# Differentiability and derivative

Continuity of functions (and maps) means that they can be nicely approximated by constant functions (maps) in a sufficiently small neighborhood of each point. Yet the constant maps (easy to understand as they are) are not the only “simple” maps.

## Linear maps

Linear maps naturally live on vector spaces, sets equipped with a special structure. Recall that $\mathbb R$ is algebraically a field: real numbers cane be added, subtracted between themselves and the ratio $\alpha/\beta$ is well defined for $\beta\ne0$.

Definition. A set $V$ is said to be a vector space (over $\mathbb R$), if the operations of addition/subtraction $V\owns u,v\mapsto u\pm v$ and multiplication by constant $V\owns v,\ \mathbb R\owns \alpha\mapsto \alpha v$ are defined on it and obey the obvious rules of commutativity, associativity and distributivity.
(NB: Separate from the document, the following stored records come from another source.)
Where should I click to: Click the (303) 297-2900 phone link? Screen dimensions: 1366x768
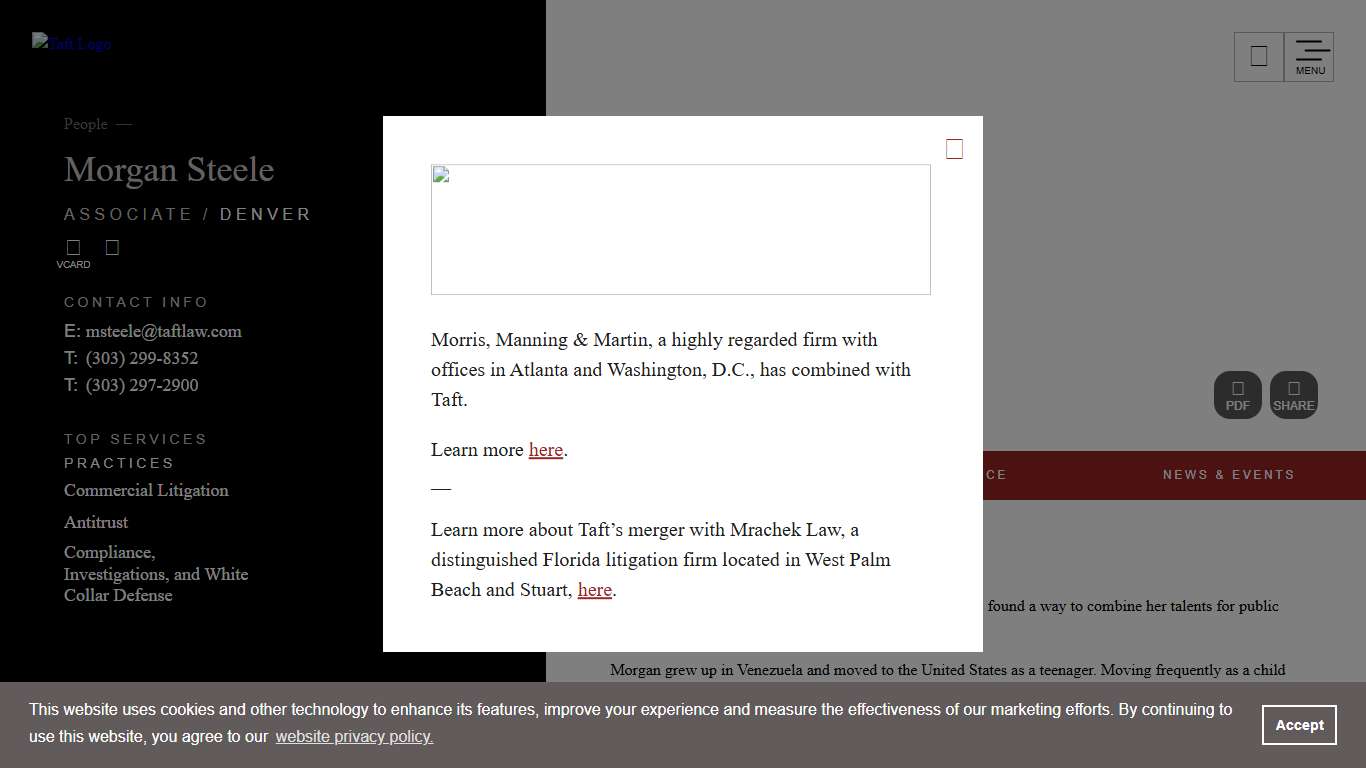pos(141,385)
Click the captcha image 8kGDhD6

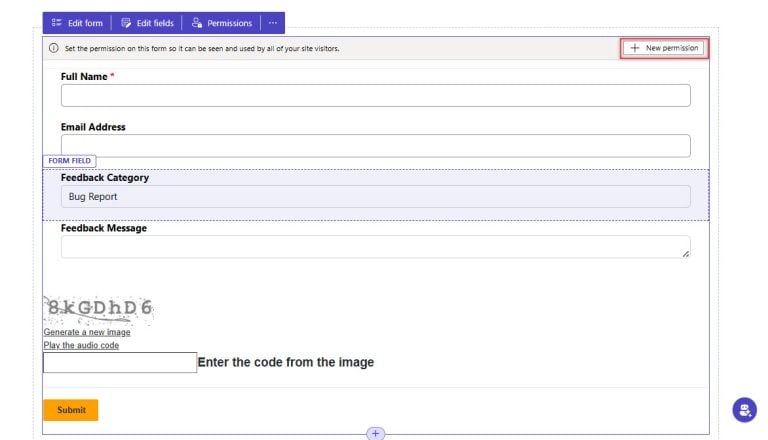pos(98,309)
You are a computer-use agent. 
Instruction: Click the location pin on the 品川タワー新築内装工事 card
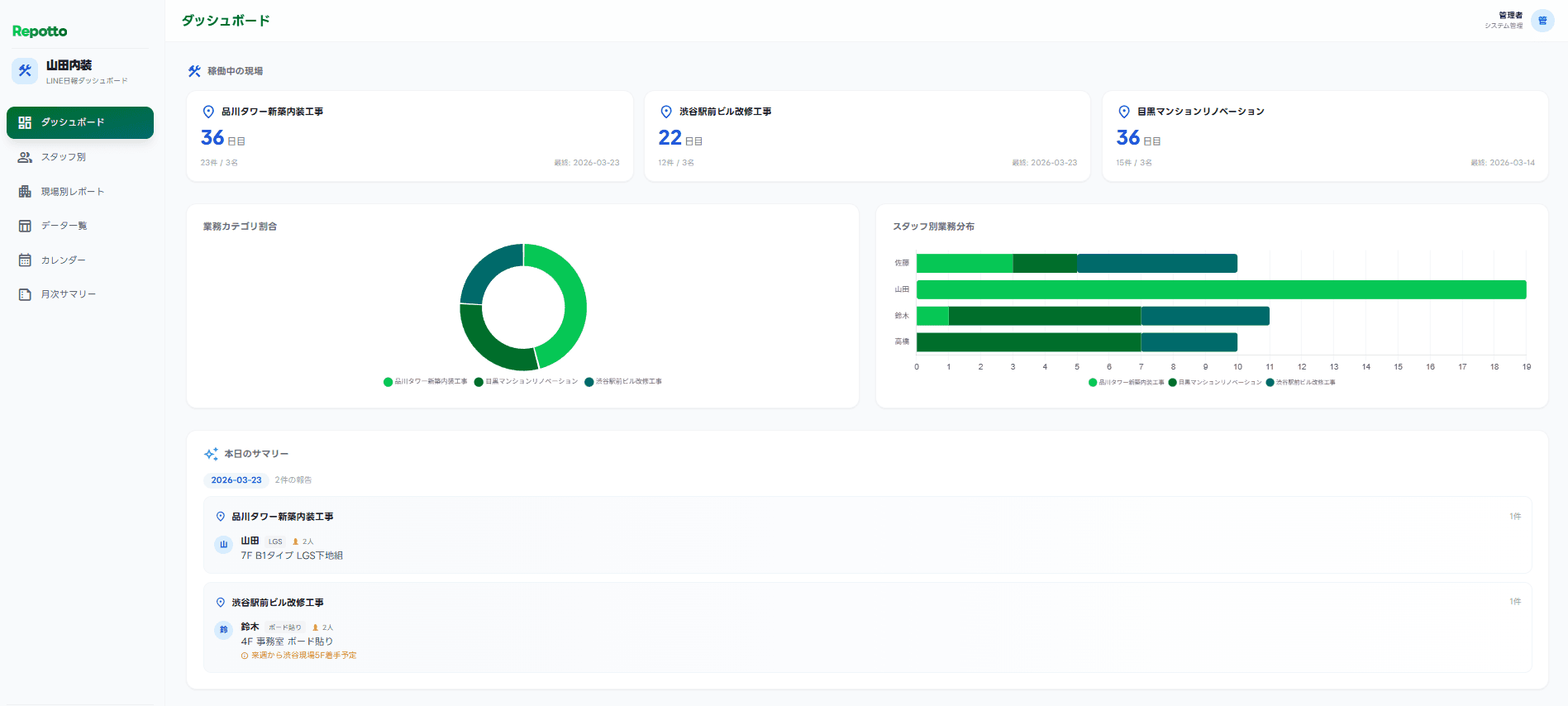click(x=208, y=112)
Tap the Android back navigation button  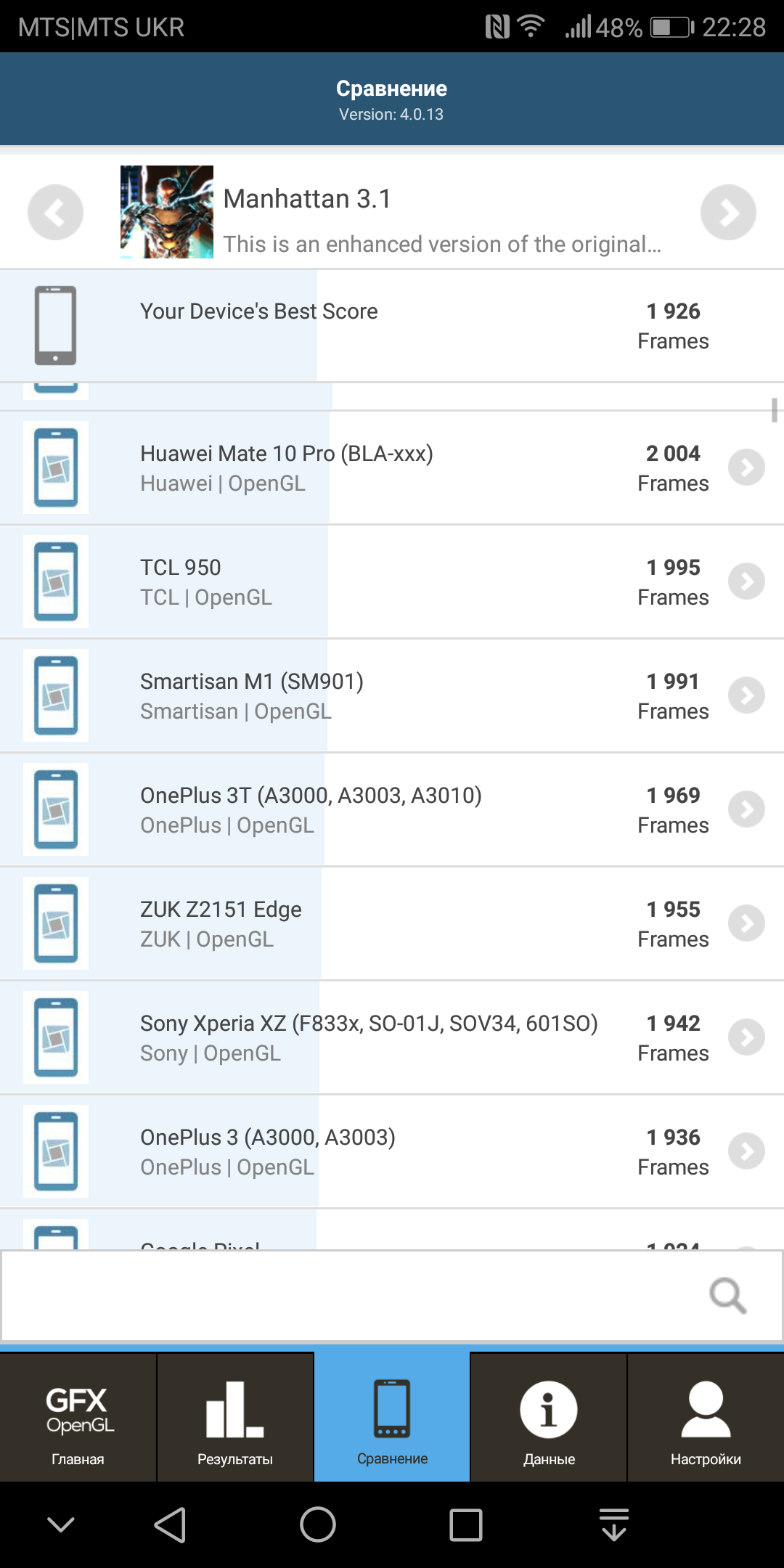171,1524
Some people prefer to call vector spaces linear spaces: the two terms are identical.

Warning. There is no “natural” multiplication $V\times V\to V$!

Examples.

1. The field $\mathbb R$ itself. If we want to stress that it is considered as a vector space, we write $\mathbb R^1$.
2. The set of tuples $\mathbb R^n=(x_1,\dots,x_n),\ x_i\in\mathbb R$ is the Euclidean $n$-space. For $n=2,3$ it can be identified with the “geometric” plane and space, using coordinates.
3. The set of all polynomials of bounded degree $\leq d$ with real coefficients.
4. The set of all polynomials $\mathbb R[x]$ without any control over the degree.
5. The set $C([0,1])$ of all continuous functions on the segment $[0,1]$.

Warning. The two last examples are special: the corresponding spaces are not finite-dimensional (we did not have time to discuss what is the dimension of a linear space in general…)

Let $V,Z$ be two (different or identical) vector spaces and $f:V\to W$ is a function (map) between them.
Definition. The map $f$ is linear, if it preserves the operations on vectors, i.e., $\forall v,w\in V,\ \alpha\in\mathbb R,\quad f(v+w)=f(v)+f(w),\ f(\alpha v)=\alpha f(v)$.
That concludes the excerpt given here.